Deftly balancing humor and grief, "The Bachelors" is fueled by wonderfully human performances and fully realized characters. This is a small but big-hearted movie that deserves more attention than it is likely to get, despite the presence of its Oscar-winning lead, who is in top form again here.
After the death of his wife, Bill (J.K. Simmons) abruptly announces to his teenage son, Wes (Josh Wiggins), that they're moving from San Francisco to Los Angeles. There, Bill works as a math teacher at a fancy prep school, while Wes tries to fit in with his upper-class peers. Father and son try to adjust to their new lives as they deal with the lingering loss. Bill connects with French teacher Carine (Julie Delpy), and Wes falls for his study partner, Lacy (Odeya Rush), who has issues of her own.

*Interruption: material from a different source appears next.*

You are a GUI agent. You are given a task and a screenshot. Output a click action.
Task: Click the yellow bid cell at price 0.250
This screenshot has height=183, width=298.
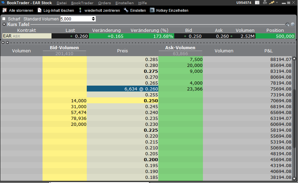(65, 101)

Written and directed by Kurt Voelker, "The Bachelors" is an emotionally mature and resonant drama that knows when to lean into its comedic elements, particularly through Delpy's wonderfully funny Carine and Wes' friends played by Tyrel Jackson Williams and Jae Head. Unfortunately it occasionally uses Bill's psychiatrist (Harold Perrineau) as a narrative crutch and treats some psychological issues a bit less seriously than it might. However, it handles grief and emotional struggles with sensitivity, working to destigmatize getting professional help when it's needed, especially for men.